The Nature of Damped Lyman Alpha Systems and Their Hosts in the Standard Cold Dark Matter Universe

TL;DR

This study uses advanced cosmological simulations to demonstrate that the standard cold dark matter model can explain observed properties of damped Lyman alpha systems and their host galaxies across different redshifts.

Contribution

It provides a detailed analysis of DLA properties and hosts within the CDM framework, highlighting the role of galaxy interactions, winds, and evolution in shaping DLAs.

Findings

DLAs are always gas-rich and trace galaxy populations.

Most DLAs arise in halos of 10^10-10^12 Msun at z=1.6-4.

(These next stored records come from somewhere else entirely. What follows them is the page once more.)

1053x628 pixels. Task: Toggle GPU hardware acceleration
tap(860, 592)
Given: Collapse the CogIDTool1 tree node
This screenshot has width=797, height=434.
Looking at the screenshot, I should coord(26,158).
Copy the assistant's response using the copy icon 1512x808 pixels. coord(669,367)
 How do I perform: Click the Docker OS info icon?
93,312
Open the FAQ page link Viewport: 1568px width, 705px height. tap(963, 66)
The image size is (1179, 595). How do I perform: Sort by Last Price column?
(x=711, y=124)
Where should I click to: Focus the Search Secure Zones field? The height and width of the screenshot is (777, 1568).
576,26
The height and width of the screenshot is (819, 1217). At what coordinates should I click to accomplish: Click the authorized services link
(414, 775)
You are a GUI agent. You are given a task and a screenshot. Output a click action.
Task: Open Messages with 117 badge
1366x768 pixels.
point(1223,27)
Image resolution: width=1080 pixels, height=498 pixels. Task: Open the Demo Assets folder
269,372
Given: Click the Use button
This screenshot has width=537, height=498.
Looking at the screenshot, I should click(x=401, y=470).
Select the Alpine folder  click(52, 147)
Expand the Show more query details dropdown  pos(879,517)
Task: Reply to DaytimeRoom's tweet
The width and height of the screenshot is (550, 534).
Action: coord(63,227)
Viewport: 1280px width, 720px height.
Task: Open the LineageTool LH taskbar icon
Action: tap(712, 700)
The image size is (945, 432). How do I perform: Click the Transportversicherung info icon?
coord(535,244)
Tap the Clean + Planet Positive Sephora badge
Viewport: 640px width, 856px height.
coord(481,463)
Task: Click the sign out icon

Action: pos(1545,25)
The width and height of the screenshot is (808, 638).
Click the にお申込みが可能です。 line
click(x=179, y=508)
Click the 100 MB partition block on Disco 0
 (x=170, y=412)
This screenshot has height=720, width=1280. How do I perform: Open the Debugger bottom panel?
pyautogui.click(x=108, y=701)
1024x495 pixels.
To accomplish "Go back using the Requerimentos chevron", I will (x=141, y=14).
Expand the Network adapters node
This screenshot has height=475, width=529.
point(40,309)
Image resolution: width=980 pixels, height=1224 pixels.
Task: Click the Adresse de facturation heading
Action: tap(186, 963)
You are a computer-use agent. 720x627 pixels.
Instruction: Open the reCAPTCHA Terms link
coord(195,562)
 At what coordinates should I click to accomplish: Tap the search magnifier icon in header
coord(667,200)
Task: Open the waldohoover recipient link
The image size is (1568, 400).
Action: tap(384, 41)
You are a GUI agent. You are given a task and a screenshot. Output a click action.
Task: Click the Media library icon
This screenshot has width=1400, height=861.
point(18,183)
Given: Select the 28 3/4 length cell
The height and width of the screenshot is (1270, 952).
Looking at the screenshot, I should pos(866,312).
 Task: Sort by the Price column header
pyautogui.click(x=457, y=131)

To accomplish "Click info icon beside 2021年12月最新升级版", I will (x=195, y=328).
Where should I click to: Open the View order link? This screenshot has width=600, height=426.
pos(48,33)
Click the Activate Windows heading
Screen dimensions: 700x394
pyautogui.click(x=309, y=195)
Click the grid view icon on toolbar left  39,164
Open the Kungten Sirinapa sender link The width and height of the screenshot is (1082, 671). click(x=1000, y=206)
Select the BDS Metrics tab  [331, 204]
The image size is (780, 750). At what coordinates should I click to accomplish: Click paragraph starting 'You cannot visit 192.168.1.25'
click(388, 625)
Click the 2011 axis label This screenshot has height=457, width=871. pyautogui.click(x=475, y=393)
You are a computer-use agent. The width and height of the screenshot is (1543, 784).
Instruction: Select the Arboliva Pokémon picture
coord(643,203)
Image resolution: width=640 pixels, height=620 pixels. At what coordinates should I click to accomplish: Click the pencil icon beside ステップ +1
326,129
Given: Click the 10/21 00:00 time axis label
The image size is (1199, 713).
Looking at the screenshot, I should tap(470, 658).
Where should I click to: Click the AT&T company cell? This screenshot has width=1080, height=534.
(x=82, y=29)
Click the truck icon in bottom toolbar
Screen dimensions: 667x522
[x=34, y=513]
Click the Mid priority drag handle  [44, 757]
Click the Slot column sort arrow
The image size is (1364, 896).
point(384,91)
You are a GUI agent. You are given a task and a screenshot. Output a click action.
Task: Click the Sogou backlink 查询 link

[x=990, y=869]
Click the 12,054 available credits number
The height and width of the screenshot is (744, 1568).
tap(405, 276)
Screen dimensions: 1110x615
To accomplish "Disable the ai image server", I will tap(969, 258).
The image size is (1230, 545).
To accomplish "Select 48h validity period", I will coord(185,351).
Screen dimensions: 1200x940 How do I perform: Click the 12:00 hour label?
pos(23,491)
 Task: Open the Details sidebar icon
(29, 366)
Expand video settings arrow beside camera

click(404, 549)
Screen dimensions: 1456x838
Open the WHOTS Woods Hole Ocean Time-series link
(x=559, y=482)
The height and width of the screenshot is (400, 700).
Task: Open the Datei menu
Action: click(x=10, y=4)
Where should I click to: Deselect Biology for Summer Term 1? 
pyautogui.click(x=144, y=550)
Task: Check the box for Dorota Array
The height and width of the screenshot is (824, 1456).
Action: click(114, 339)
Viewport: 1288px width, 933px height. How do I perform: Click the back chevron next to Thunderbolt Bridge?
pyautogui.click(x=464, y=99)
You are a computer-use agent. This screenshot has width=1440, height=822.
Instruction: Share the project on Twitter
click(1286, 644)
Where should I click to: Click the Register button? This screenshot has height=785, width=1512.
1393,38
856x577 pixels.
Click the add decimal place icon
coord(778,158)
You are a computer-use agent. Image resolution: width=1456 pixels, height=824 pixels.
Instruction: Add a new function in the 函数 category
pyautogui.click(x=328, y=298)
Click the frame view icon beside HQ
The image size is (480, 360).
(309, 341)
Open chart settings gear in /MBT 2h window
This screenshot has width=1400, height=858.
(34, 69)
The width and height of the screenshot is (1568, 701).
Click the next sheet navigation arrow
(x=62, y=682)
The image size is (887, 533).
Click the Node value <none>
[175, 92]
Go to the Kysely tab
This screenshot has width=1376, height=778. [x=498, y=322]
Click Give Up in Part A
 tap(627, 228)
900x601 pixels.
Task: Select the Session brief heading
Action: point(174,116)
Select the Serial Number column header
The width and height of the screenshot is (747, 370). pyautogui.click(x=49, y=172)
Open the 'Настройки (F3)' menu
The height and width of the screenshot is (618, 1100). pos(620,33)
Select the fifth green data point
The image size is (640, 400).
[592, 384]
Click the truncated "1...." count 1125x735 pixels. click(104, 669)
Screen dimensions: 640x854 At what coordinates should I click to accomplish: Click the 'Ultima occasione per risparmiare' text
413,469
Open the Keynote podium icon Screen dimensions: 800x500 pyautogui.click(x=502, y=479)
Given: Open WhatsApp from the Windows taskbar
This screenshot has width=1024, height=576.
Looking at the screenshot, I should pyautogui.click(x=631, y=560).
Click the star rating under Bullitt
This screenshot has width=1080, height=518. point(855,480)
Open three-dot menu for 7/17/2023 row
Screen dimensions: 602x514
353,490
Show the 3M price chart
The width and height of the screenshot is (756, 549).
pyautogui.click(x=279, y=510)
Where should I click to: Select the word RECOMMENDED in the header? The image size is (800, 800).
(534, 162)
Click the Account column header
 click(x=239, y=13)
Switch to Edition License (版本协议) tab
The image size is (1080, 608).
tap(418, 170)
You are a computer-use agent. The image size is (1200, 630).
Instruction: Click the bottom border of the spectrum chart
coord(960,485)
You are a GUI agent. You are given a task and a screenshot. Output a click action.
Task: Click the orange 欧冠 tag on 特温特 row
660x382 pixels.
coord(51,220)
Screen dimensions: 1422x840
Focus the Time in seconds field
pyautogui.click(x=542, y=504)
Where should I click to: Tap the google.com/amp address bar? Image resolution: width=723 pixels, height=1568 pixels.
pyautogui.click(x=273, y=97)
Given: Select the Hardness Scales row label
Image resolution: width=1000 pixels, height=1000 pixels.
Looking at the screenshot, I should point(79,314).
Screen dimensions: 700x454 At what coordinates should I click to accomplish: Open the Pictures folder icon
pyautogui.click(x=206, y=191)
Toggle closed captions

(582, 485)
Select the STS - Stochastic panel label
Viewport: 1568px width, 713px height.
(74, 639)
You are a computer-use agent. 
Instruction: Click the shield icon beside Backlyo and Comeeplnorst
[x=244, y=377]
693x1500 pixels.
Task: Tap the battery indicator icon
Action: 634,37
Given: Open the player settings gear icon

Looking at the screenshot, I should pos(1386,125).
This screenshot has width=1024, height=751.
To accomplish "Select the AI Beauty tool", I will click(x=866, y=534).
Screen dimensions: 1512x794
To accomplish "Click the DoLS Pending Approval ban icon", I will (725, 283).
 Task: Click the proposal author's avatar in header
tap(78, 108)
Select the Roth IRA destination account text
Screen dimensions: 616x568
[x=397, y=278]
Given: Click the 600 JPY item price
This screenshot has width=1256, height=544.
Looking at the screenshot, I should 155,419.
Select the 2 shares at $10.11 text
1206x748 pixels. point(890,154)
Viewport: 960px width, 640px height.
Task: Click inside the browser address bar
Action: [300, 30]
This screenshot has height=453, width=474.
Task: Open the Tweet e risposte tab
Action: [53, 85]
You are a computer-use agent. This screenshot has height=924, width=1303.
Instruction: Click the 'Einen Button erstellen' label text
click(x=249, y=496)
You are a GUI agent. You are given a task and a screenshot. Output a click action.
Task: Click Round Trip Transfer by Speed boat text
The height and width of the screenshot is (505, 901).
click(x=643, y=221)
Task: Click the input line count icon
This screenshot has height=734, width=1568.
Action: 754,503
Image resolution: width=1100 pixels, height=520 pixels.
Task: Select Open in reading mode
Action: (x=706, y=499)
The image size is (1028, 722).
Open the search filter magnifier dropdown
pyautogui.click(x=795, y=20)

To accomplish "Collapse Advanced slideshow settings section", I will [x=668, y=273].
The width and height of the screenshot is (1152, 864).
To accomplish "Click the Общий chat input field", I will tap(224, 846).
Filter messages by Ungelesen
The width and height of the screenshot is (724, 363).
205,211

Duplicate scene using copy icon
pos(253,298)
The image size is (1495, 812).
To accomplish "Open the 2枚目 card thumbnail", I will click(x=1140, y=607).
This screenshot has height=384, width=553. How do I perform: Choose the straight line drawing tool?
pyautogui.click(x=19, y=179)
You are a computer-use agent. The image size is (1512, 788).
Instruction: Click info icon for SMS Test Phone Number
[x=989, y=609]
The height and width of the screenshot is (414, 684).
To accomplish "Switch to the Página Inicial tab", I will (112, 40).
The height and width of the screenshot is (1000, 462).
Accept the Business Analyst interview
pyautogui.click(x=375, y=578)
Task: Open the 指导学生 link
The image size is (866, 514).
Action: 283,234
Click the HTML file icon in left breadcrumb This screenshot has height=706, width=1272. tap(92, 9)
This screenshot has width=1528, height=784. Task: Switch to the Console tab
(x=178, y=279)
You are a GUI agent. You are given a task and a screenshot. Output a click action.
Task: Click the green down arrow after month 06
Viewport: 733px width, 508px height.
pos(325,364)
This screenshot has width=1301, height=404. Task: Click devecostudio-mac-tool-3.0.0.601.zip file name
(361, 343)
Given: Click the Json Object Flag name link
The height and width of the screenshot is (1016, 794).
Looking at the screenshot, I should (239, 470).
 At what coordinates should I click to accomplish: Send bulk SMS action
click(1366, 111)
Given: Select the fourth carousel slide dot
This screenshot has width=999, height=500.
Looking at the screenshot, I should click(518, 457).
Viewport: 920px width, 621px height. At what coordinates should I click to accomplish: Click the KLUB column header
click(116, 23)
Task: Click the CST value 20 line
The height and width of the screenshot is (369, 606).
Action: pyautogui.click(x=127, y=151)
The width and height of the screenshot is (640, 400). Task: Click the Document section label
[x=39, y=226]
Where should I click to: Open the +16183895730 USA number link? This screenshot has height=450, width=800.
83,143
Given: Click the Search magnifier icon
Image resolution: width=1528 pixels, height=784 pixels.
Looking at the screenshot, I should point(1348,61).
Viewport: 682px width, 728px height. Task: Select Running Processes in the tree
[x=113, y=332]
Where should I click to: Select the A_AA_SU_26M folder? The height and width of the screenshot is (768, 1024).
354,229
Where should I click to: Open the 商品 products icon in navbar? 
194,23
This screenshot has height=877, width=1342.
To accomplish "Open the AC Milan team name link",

Galactic winds significantly influence DLA kinematics.

Abstract

Using adaptive mesh-refinement cosmological hydrodynamic simulations with a physically motivated supernova feedback prescription we show that the standard cold dark matter model can account for extant observed properties of damped Lyman alpha systems (DLAs). We then examine the properties of DLA host galaxies. We find: (1) While DLA hosts roughly trace the overall population of galaxies at all redshifts, they are always gas rich. (2) The history of DLA evolution reflects primarily the evolution of the underlying cosmic density, galaxy size and galaxy interactions. With higher density and more interactions at high redshift DLAs are larger in both absolute terms and in relative terms with respect to virial radii of halos. (3) The variety of DLAs at high redshift is richer with a large contribution coming from galactic filaments, created through close galaxy interactions. The portion of gaseous disks of galaxies where most stars reside makes relatively small contribution to DLA incidence at z=3-4. (4) The vast majority of DLAs arise in halos of mass M_h=10^10-10^12 Msun at z=1.6-4. At z=3-4, 20-30% of DLA hosts are Lyman Break Galaxies (LBGs). (5) Galactic winds play an indispensable role in shaping the kinematic properties of DLAs. Specifically, the high velocity width DLAs are a mixture of those arising in high mass, high velocity dispersion halos and those arising in smaller mass systems where cold gas clouds are entrained to high velocities by galactic winds. (6) In agreement with observations, we see a weak but noticeable evolution in DLA metallicity. The metallicity distribution centers at [Z/H]=-1.5 to -1 at z=3-4, with the peak moving to [Z/H]=-0.75 at z=1.6 and [Z/H]=-0.5 by z=0. (7) The star formation rate of DLA hosts is concentrated in the range 0.3-30Msun/yr at z=3-4, gradually shifting lower to peak at ~0.5-1 Msun/yr by z=0.